Successful and wealthy people see opportunities in everything. For example, a person with a strong work ethic might look at working at McDonald’s as a opportunity to possibly own a franchise because that is a requirement for all franchisees, while a person with poor work ethic might look at working at Mc Donald’s as beneath them.

So I feel that the inequality of wealth in the United States is a bogus one because 50% of the population pays no taxes and there are a variety of programs to help the poor.

Post 2

Subway11-I agree with you, but sometimes a society can remain poor but equal and still be unjust.

For example, in Cuba a communist country that essentially made all of its citizens poor and equal with the exception of the government officials.

It is believed that Fidel Castro possesses over nineteen mansions that he repossessed from wealthy people when he turned Cuba into a communist regime.

Here he claimed that he needed to fix the wealth inequality and resort to an extreme redistribution of wealth.

This wealth distribution was stealing from the rich and taking it for government purposes. People need to realize that you cannot ever reach true social economic equality because in the case of

Cuba the wealth inequality is so great because the dictators ruling the island have all of the wealth while the general population is limited to rations of food.

Here the purpose of communism was to equalize everyone and this social justice experiment made everyone poor so in that respect it did make the distribution of wealth even but not among the government where the disparity could not be greater.

Post 1

I believe that in third world countries like Haiti there is discrimination and poverty.

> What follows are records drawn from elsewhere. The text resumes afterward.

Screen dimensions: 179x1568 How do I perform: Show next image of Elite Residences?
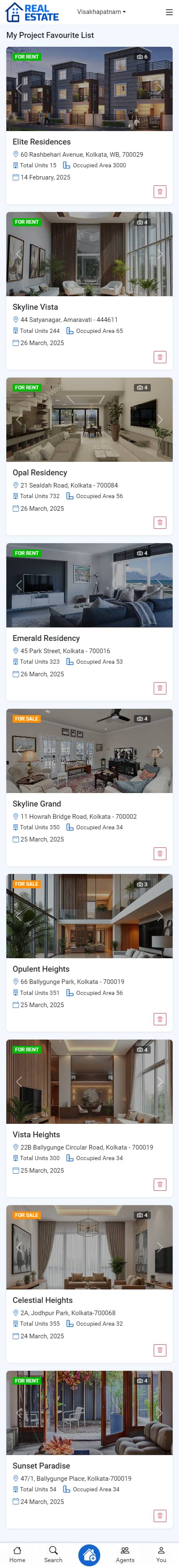[x=160, y=88]
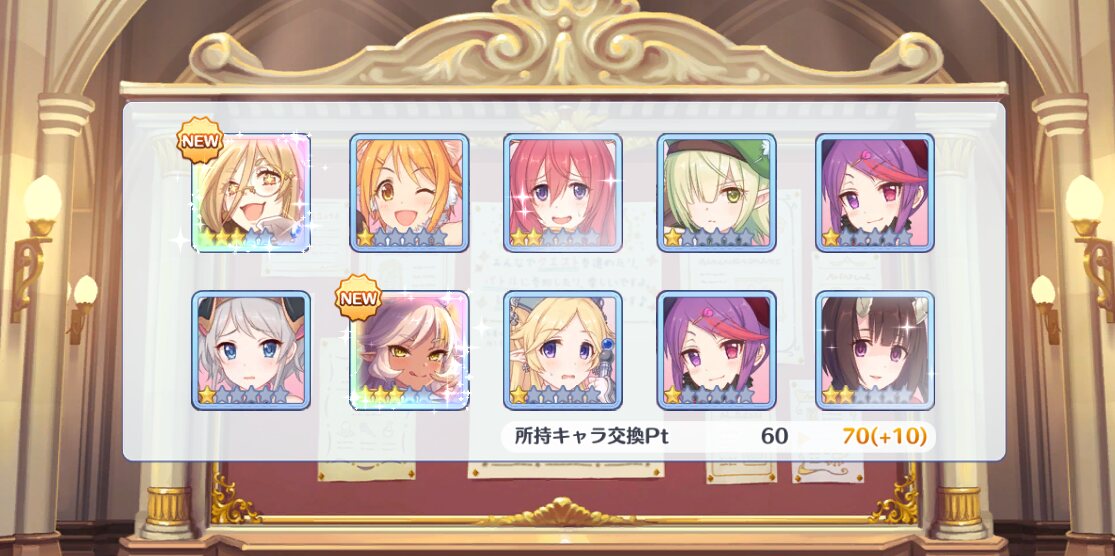Viewport: 1115px width, 556px height.
Task: Select the blonde glasses girl portrait
Action: click(x=251, y=193)
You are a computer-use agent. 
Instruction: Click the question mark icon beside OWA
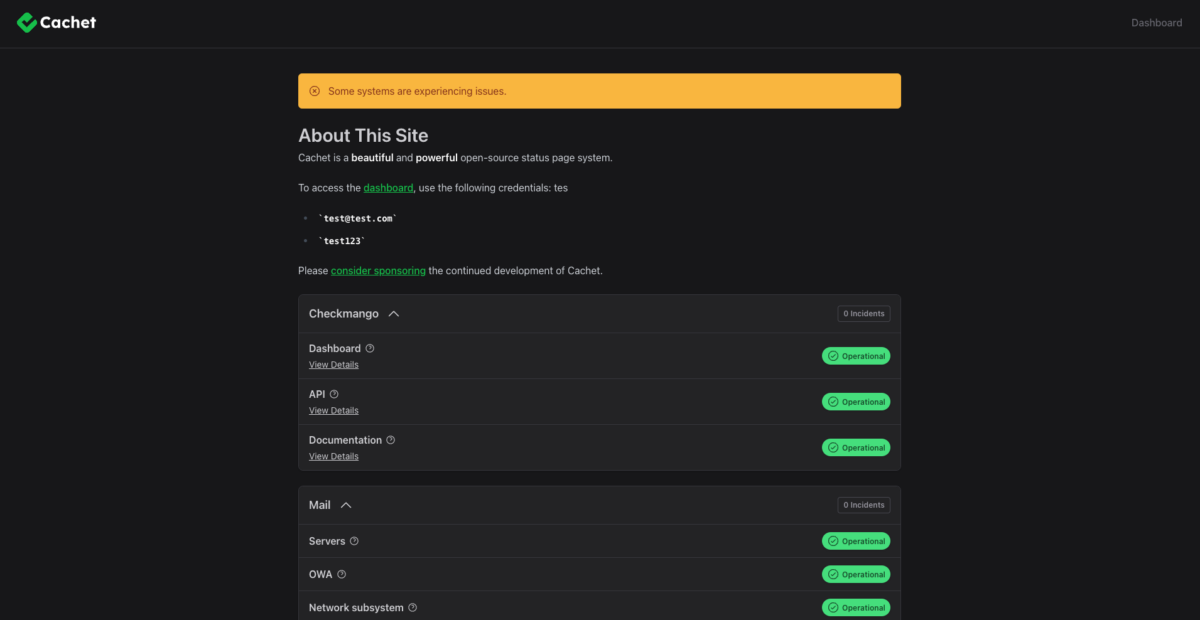340,574
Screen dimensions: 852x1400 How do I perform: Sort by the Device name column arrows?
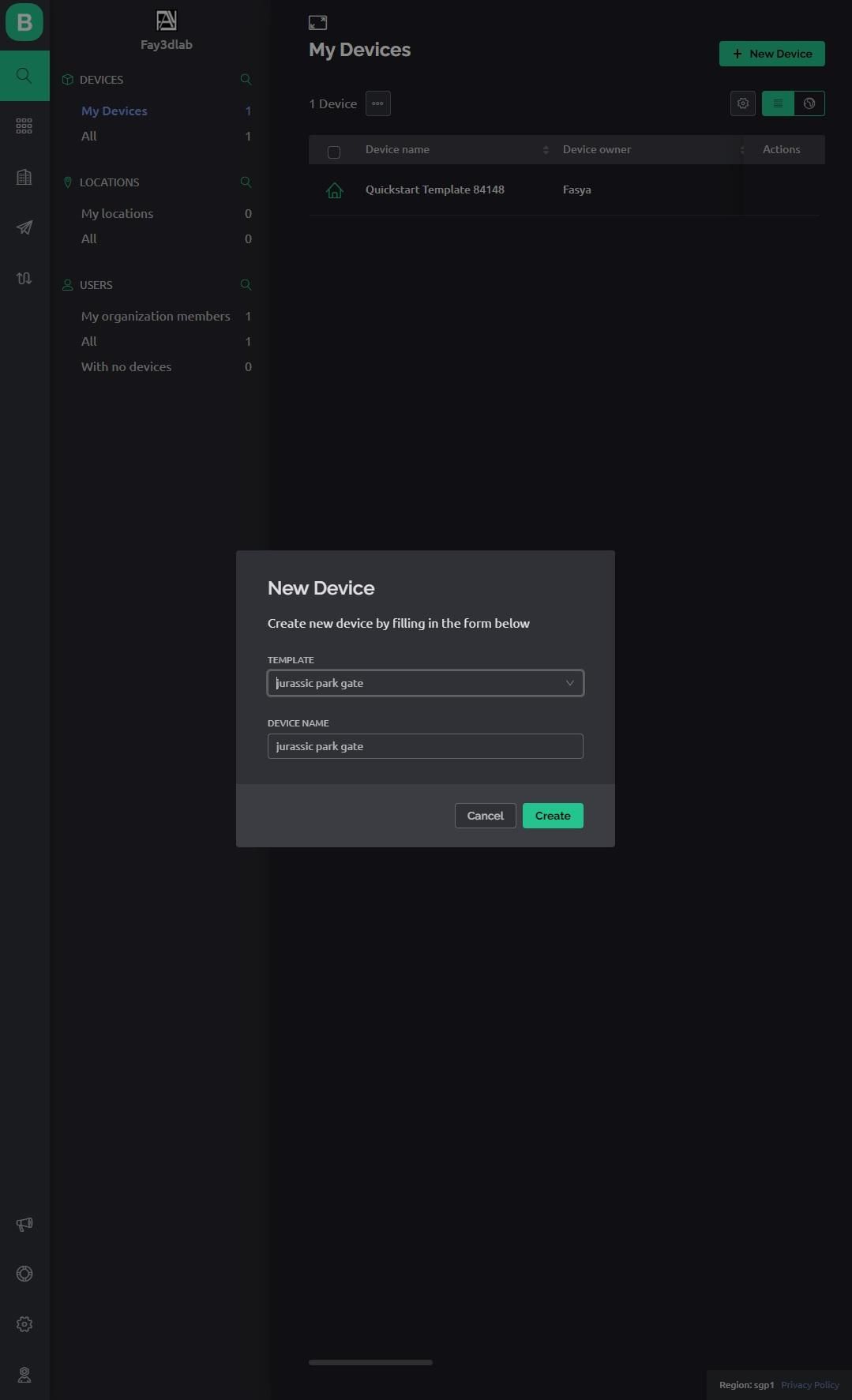(x=546, y=150)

Most Haitians do not go beyond a sixth grade education because education beyond that is not mandatory.

This alone creates an enormous social economic problem because the wealthy go to other countries to study while the poor have no options.

Many live in shanty towns with tent homes. The living conditions are so bad for the poor that many succumb to cholera a disease that was eradicated decades ago in the United States.

This disease causes death due to bacteria in the water. Here the Haitians do not have the basic services and security that a government is supposed to provide and the inequality of wealth between the corrupt government and its people is criminal.

The people do not have a chance to find reasonable work and their living conditions are horrible.